È un grido d’aiuto disperato quello che, appena due giorni fa, il sindaco di Umbriatico, Pietro Greco, ha lanciato sui social. Un video di denuncia fortissimo su quello che sta accadendo in alcuni dei luoghi che trainano l’economia della Calabria. Sullo sfondo un’estate caldissima che ancora non sembra voler dare tregua, temperature sopra le medie che, un’ondata dopo l’altra, stanno mettendo a dura prova non solo la nostra resistenza fisica, ma anche quella delle attività direttamente minacciate dalla crisi climatica in atto. «Gli animali stanno soffrendo la sete, stanno morendo», avverte Greco, mentre mostra un allevamento di podolica in un paesaggio semidesertico.

Un allarme che è subito rimbalzato da una parte all’altra di un territorio che rischia di pagare un prezzo altissimo e che viene oggi rilanciato dal presidente del circolo Legambiente Nicà Nicola Abruzzese, che parla di una stagione che «si sta rivelando lunga e particolarmente calda e l’intero territorio della Biovalle del Nicà ne sta pagando le conseguenze».

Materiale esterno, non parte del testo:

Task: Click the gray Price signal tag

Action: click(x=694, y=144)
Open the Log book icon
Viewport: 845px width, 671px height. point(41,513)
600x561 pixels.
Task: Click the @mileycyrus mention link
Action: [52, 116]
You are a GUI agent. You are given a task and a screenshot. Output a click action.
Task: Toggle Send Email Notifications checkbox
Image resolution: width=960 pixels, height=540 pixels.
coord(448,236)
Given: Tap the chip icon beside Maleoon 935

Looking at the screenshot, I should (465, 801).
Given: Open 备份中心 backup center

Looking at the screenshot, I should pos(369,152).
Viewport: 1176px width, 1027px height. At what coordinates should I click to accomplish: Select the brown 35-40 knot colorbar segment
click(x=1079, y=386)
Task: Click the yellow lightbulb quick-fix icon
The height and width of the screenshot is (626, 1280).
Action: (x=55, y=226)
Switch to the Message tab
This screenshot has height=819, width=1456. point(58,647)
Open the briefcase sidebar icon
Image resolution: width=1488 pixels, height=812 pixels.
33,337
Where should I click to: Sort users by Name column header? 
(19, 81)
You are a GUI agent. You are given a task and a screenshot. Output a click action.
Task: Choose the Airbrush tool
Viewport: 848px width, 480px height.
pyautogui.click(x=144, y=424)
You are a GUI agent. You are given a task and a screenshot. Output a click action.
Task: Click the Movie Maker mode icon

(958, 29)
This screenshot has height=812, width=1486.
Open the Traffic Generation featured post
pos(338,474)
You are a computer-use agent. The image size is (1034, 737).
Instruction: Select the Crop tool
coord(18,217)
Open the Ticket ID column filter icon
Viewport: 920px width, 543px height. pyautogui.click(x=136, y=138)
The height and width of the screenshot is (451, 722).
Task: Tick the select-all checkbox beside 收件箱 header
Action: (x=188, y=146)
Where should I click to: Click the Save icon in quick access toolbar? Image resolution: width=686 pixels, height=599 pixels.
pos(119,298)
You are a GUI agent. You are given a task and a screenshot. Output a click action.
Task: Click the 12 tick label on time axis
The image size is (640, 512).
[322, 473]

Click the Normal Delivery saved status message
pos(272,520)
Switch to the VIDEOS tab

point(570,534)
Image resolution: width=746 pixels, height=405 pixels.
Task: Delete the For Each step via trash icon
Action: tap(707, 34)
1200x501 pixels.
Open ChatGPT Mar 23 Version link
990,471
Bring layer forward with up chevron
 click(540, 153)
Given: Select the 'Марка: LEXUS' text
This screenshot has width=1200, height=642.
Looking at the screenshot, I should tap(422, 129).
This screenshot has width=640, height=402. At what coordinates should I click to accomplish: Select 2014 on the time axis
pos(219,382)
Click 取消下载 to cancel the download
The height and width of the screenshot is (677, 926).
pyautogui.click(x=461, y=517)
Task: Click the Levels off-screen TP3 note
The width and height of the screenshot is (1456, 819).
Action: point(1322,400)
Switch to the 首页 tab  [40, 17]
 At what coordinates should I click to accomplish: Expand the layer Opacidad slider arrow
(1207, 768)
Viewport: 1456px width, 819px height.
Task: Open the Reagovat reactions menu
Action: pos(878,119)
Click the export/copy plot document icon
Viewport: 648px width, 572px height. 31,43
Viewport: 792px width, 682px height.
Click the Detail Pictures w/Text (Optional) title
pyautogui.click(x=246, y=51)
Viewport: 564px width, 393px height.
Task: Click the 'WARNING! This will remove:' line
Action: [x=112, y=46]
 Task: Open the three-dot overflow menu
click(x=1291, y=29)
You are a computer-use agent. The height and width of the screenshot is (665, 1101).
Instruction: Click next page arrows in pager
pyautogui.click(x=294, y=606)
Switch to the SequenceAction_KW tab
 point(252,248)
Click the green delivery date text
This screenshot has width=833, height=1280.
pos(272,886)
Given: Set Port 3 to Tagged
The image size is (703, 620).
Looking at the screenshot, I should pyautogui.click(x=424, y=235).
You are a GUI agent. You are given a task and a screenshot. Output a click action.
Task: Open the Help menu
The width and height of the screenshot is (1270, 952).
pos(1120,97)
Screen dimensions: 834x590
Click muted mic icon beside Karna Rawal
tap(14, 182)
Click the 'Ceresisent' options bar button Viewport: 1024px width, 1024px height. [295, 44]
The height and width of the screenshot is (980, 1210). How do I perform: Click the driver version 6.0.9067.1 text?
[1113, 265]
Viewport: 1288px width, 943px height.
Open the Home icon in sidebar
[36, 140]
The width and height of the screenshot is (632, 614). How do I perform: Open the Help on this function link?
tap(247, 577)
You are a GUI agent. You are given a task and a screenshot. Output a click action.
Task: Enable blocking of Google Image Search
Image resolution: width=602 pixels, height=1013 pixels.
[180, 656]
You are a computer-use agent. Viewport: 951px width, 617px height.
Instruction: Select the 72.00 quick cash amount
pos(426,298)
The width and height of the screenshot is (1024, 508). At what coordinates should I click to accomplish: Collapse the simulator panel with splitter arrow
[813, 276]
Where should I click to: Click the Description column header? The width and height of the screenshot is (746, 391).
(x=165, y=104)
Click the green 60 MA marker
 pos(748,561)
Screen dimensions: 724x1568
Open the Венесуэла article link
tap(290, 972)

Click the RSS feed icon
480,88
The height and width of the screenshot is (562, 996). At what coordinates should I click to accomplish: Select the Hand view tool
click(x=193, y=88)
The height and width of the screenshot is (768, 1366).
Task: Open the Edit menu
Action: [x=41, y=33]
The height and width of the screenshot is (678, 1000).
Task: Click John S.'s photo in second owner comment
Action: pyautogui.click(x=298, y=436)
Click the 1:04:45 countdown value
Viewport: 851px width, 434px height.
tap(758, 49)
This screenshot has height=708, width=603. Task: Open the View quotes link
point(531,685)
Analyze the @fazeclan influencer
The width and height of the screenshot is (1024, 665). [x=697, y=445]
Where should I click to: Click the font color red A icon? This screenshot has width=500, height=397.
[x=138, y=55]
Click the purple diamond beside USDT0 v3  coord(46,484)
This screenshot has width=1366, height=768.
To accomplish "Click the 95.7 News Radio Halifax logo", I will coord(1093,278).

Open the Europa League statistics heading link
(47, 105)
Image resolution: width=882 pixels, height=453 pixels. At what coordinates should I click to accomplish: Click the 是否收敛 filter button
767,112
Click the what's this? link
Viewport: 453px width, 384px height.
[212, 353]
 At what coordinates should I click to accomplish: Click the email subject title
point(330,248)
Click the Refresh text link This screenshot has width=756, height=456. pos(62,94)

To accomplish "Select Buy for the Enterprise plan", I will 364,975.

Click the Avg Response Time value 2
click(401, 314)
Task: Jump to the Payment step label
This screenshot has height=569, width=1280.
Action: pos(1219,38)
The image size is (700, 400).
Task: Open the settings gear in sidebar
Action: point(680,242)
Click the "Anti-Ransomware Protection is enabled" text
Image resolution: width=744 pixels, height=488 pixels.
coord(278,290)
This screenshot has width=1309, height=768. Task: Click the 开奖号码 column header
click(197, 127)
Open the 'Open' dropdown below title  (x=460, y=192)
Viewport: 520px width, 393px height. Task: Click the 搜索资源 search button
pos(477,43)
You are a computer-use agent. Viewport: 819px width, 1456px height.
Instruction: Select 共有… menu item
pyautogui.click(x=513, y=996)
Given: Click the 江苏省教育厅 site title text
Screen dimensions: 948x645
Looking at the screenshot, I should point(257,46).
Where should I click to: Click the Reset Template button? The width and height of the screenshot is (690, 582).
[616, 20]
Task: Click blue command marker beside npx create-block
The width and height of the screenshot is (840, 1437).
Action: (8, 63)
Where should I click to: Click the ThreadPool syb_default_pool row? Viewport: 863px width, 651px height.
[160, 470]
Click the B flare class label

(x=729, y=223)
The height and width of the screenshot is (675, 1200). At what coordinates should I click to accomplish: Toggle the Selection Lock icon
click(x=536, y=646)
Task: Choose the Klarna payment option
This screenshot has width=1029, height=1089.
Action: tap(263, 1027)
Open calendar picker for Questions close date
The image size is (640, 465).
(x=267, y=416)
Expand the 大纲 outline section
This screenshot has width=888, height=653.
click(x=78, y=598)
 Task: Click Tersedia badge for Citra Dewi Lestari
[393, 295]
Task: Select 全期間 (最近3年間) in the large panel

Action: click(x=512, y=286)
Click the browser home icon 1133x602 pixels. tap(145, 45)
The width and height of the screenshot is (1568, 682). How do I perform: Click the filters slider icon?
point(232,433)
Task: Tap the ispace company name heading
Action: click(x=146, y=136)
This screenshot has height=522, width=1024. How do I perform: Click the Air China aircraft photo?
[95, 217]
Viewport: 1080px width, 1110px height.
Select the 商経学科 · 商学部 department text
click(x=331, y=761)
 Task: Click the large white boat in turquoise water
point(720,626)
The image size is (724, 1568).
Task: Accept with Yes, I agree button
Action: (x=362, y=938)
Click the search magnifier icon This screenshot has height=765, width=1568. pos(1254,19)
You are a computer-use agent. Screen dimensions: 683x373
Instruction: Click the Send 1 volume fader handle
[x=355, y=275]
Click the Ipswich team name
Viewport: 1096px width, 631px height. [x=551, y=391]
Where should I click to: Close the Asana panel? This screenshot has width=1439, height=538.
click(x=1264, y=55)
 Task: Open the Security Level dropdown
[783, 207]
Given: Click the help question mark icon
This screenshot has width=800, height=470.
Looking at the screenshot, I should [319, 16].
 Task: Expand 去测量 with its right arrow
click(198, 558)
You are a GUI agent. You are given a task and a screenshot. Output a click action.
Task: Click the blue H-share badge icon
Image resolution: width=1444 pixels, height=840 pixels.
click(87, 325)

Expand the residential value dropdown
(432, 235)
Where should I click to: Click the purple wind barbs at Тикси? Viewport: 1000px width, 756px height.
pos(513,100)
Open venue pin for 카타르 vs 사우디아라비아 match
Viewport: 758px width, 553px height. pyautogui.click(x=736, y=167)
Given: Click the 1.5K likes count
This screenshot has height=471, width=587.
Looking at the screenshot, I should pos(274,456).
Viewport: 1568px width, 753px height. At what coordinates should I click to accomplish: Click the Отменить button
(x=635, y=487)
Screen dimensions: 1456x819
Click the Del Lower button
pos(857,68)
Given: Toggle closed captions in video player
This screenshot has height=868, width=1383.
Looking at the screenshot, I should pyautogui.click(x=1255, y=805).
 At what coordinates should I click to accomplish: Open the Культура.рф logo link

Un disastro, per un’area che vive di allevamenti e coltivazioni. «La carenza di acqua potabile nei comuni del circondario si è fatta sentire più del solito e, in agricoltura, la situazione è ancora più drammatica», sottolinea Abruzzese.

«Questo territorio della Calabria – aggiunge – non dispone di una rete idrica adeguata a sostenere agricoltori e allevatori nei periodi di grave siccità, come quello che stiamo vivendo. A farne le spese sono soprattutto gli animali e le aziende agricole, che rischiano di subire danni pesantissimi».

Da qui la richiesta di interventi urgenti, partendo da una proposta concreta: «Riteniamo necessario che la politica riprenda in mano il progetto dell’invaso sul torrente Patia».

Un progetto «molto datato», evidenzia il presidente del circolo Nicà, che risale al periodo tra il 1962 e il 1963. Più volte ripreso nel corso degli anni, non è però mai stato portato a compimento. «L’idea – spiega Abruzzese – è quella di realizzare un grande bacino artificiale nell’area compresa tra Umbriatico e Scala Coeli, con una funzione principalmente irrigua e idropotabile, oltre alla possibile produzione di energia idroelettrica».

«La capacità prevista del bacino – continua – è di circa 40-44 milioni di metri cubi d’acqua, mentre la superficie irrigabile sarebbe di circa 6.000 ettari. Secondo le previsioni progettuali, circa 30 milioni di metri cubi sarebbero destinati all’irrigazione e 10 milioni all’uso potabile. Il progetto prevede una diga in materiali sciolti, lunga circa 550 metri. L’investimento complessivo è stato stimato in circa 300 milioni di euro».

Una soluzione finora rimasta sulla carta. Ma da riprendere in mano senza più rimandare, alla luce di quanto sta accadendo. «Non possiamo aspettare altri cinquant’anni – avverte Abruzzese –. Questa volta è già troppo tardi. Bisogna intervenire subito, senza tergiversare, con soluzioni concrete e tempi certi».

L’appello è all’assessore all’Ambiente e all’assessore all’Agricoltura della Regione Calabria affinché «colgano l’occasione per affrontare finalmente un problema che riguarda il futuro dell’intero territorio, delle sue aziende agricole e dei suoi allevatori».

«La siccità – rimarca il rappresentante di Legambiente – non è più un’emergenza occasionale: è una realtà con cui dobbiamo imparare a confrontarci. Servono infrastrutture, programmazione e investimenti. Il territorio della Biovalle del Nicà non può più aspettare».